= Mak Tumang =

Filipino fashion designer (born 1986)

Mark Aldane "Mak" Velasco Tumang (/tl/; born November 10, 1986) is a Filipino fashion designer. He is popularly known for the Mayon gown and Ibong Adarna gown, dresses that he created for and worn by Catriona Gray where she won the Miss Universe 2018 beauty pageant.

== Personal life ==
Mak Tumang was born as Mark Aldane Velasco Tumang on November 10, 1986 in Pampanga, Philippines. He took up Theater Design and Production Design at De La Salle University-College of St. Benilde and studied a week-long couture embroidery course at Central Saint Martins.'

== Fashion ==

=== Background ===
In interviews, Tumang shared that his interest in fashion started through his grandmother's skills in dressmaking, his voluntary design work in stage plays during high school, and experience in creating vestments for religious statues.'

In college, he was part of a theater group who introduced him and invited him to attend fashion events. Joining the Philippine Fashion Design Competition in 2007, he submitted an abaca dress as entry. In 2009, he won the Miss Earth Eco-Fashion Design Competition for coral reef-inspired, white abaca dress.

His atelier is located in Mexico, Pampanga.

=== Beauty pageant gowns ===
Gray wore his dress called "Sinag" gown during the Binibining Pilipinas 2018 contest where she won Best in Long Gown special prize.

Tumang became popular for the dresses he made for Catriona Gray for the Miss Universe 2018 pageant and that partly contributed to her success in the said contest.' Voltaire Tayag of Rappler commented that the Mayon gown, the dress Gray wore during the evening gown contest, made him a household name.
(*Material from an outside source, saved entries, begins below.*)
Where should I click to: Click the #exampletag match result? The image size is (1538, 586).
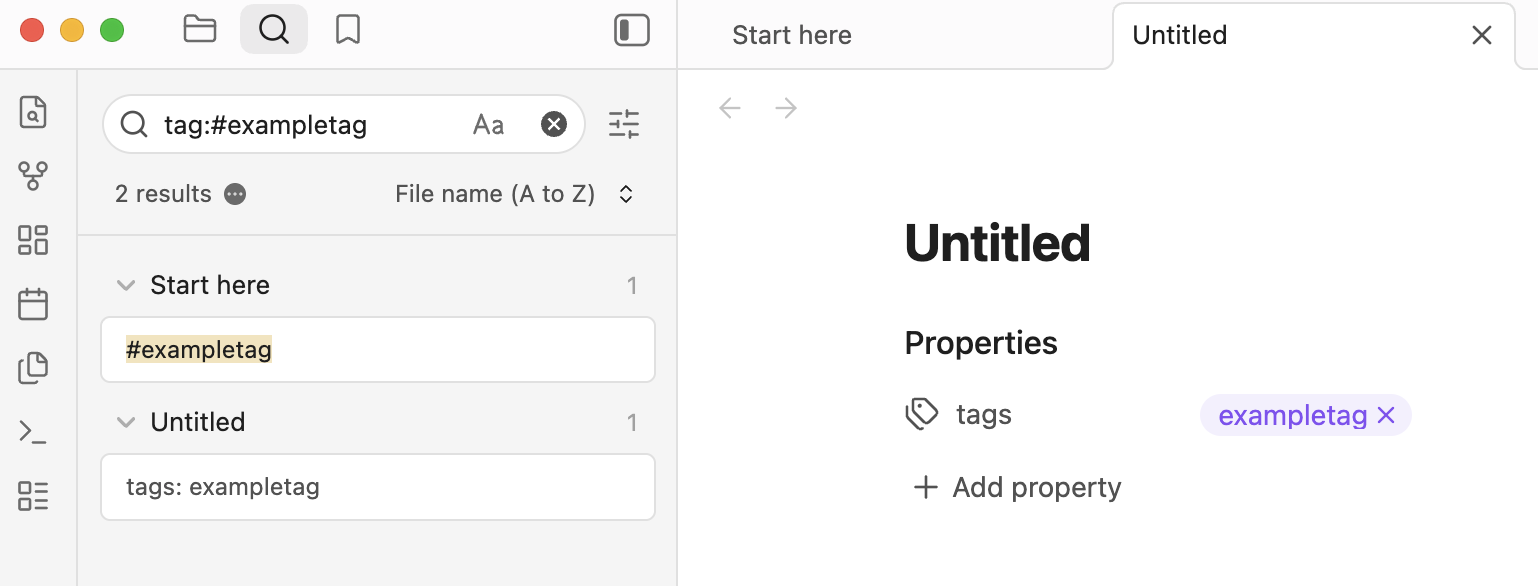(x=378, y=350)
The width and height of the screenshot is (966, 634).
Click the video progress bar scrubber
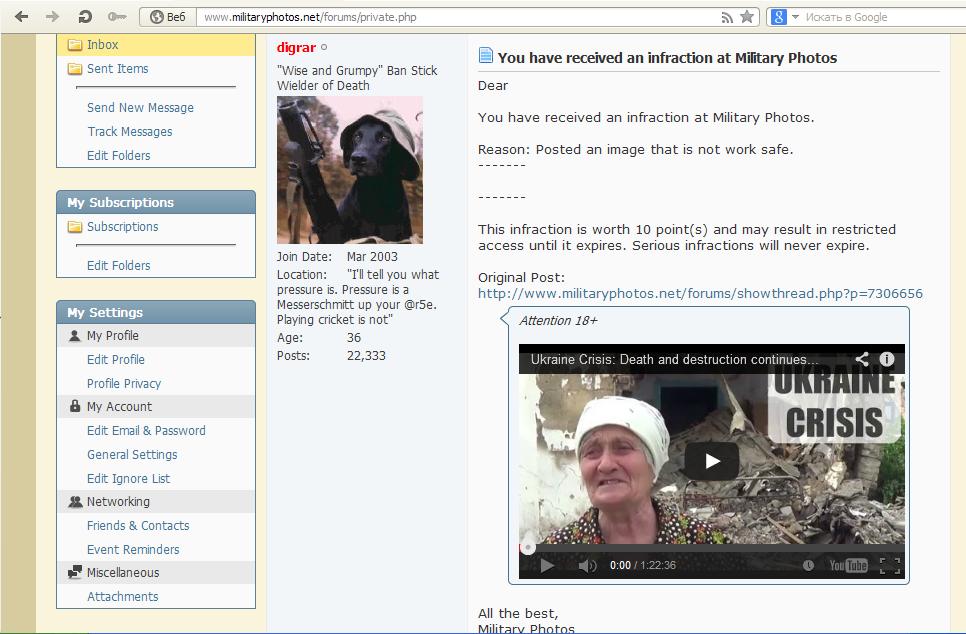tap(527, 547)
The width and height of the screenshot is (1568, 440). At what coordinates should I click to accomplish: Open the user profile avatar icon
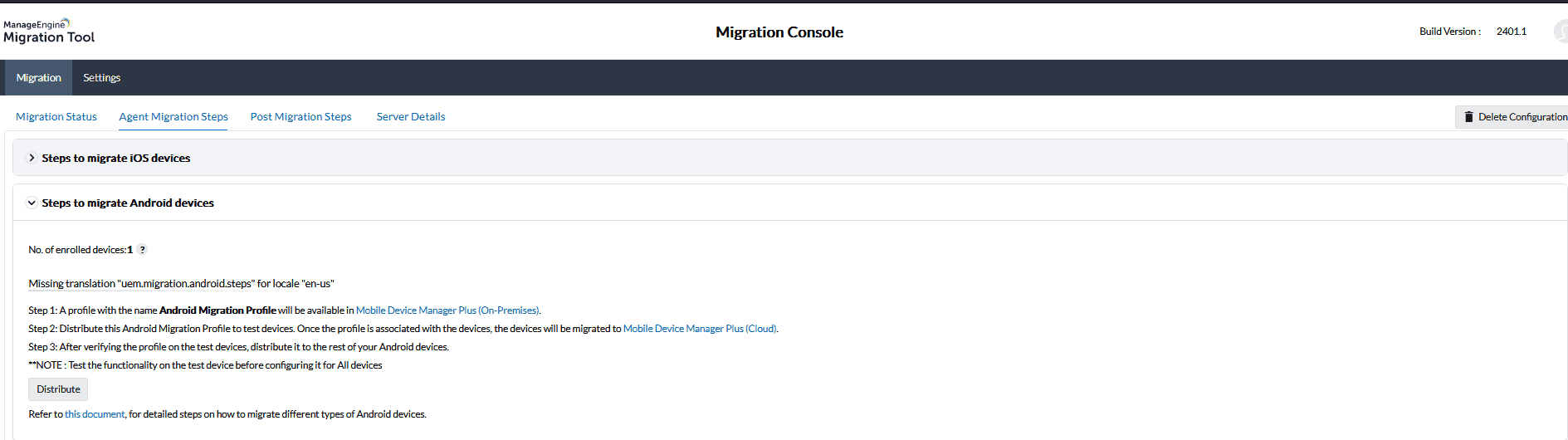(1561, 32)
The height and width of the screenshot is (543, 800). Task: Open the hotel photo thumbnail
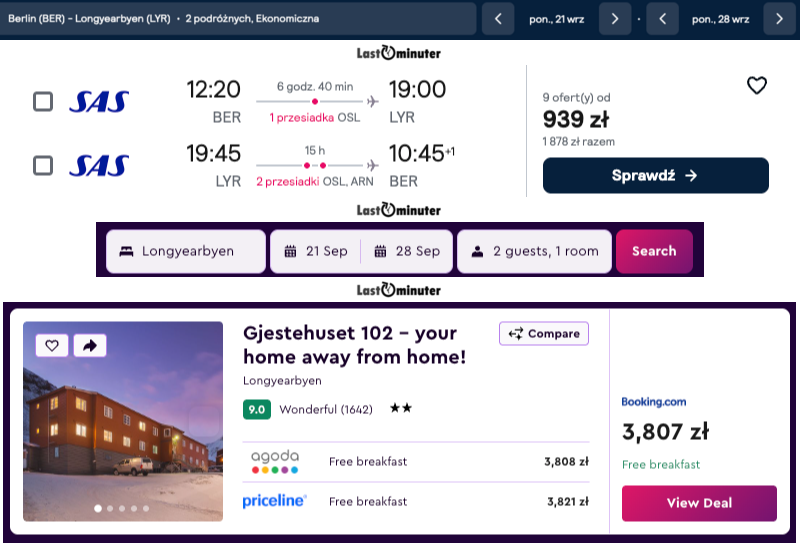tap(123, 421)
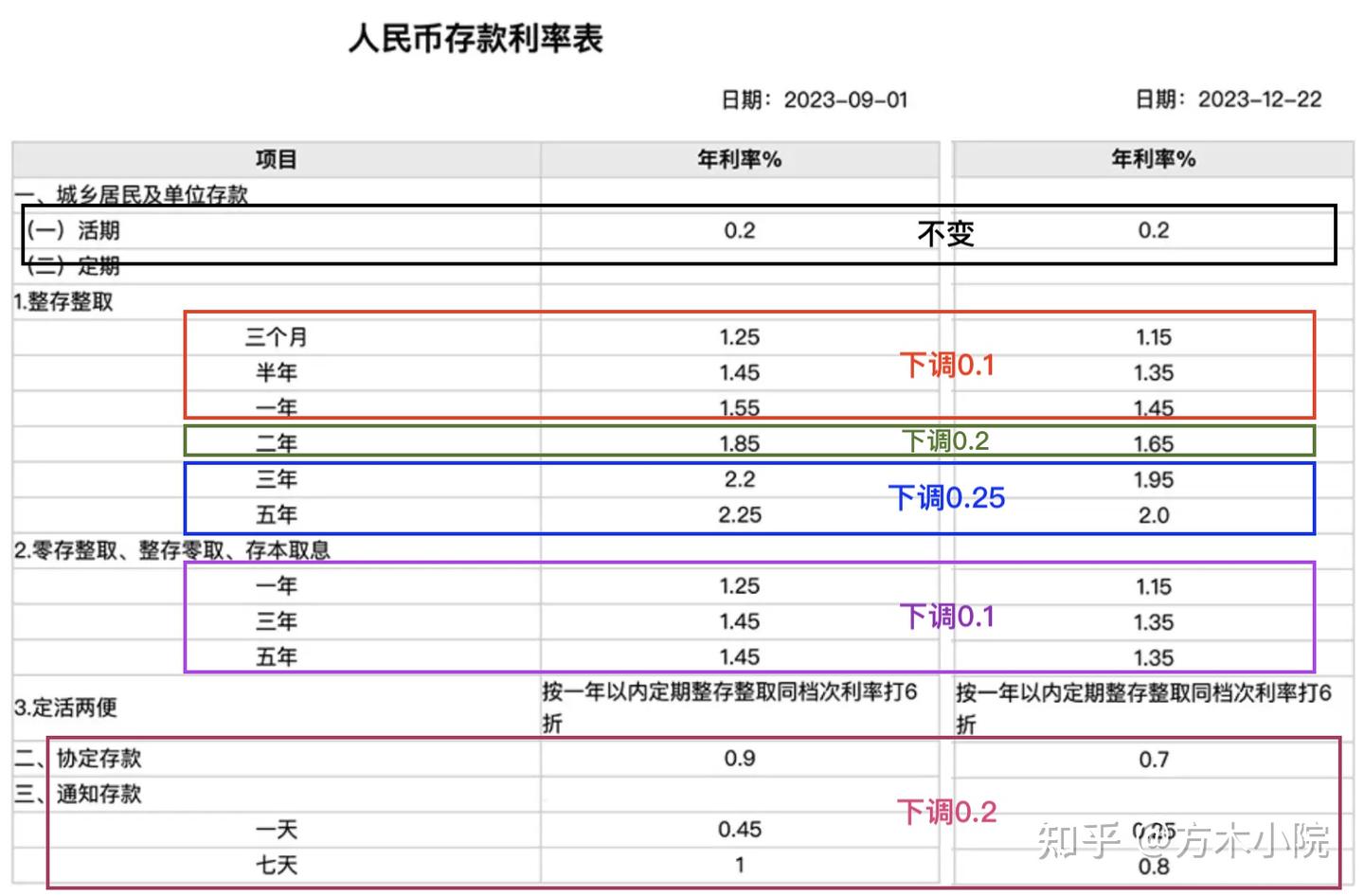Click the second 年利率% column header
The image size is (1364, 896).
click(1153, 159)
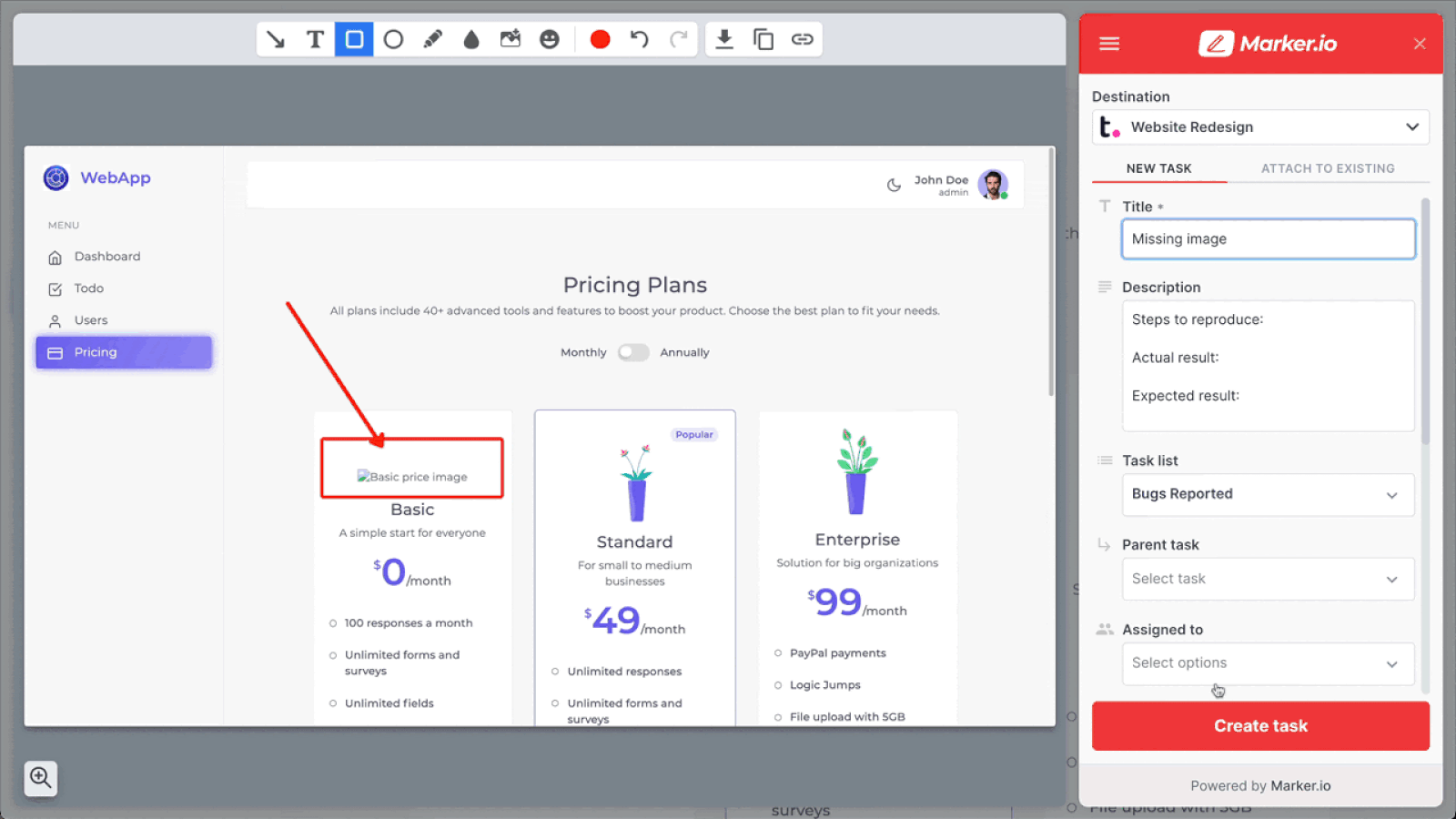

Another creation known as the Ibong Adarna gown, which Gray wore in the preliminary round, received media coverage and became popular on social media.

After the pageant, Gray wore Tumang's sampaguita-inspired dress in her homecoming, "Perla Oriente" gown during a special event at Smart Araneta Coliseum, coral jumpsuit for her Manila press conference and "Alon" gown during a street parade held in Cubao.

Tumang designed Ahtisa Manalo’s gowns for the Miss Universe 2025 preliminary competition. For the preliminary evening gown segment, Manalo wore Tumang’s “Pinctada” gown, a midnight blue piece embellished with gold accents and inspired by the Pinctada Maxima shell, which produces South Sea pearls. Tumang described the silhouette as radiating “sunburst-like rays” in reference to the Miss Universe crown, and the look was completed with Jewelmer jewelry and soft, flowing waves of hair.

For the National Costume competition, Tumang designed “FESTEJADA,” a reinterpretation of the traje de mestiza inspired by Philippine cultural traditions and festivals. The ensemble featured a softly structured camisa and saya made of handmade piña fabric embroidered with abanico and palay motifs. Its most prominent element was a three-tiered skirt composed of more than 65,000 hand-cut petals, incorporating visual references to the Pahiyas Festival of Lucban, Baguio’s Panagbenga Festival, and the parol structures—Tambur, Siku-Siku, and Palimbun—of Pampanga’s Giant Lantern Festival. The look was completed with a filigree-inspired peineta. Tumang conceived the costume as a contemporary presentation of Filipino cultural memory and craftsmanship.

=== Notable dresses ===
Other notable dresses that drew coverage in the media include Maymay Entrata's lava-inspired gown, Kylie Padilla's wedding dress, Imee Marcos' "La Filigrina" gown worn during President Rodrigo Duterte's State of the Nation Address on July 22, 2019, and Jillian Ward's galaxy-inspired gown worn during her Debut on February 25, 2023.

=== Exhibit ===
The Mayon gown, Ibong Adarna gown, and Sinag gown were displayed on an exhibit held at SM City Pampanga in December 2018. From March 16 to 23, his dresses were on an SM Mall of Asia exhibit called Universe: Celebration of World Class Talent.

== Reception ==
Reviewing Tumang's work, Manila Bulletin's Mark Samson wrote, "His masterful play in working with silk tulles, lace appliques, and crystal accents displays sophisticatedly daring details fit for a modern day princess... Each creation from his atelier to fashion runway exhibits holds the signature Mak Tumang qualities–elaborate designs, intricate embroidery, and detailed lacework."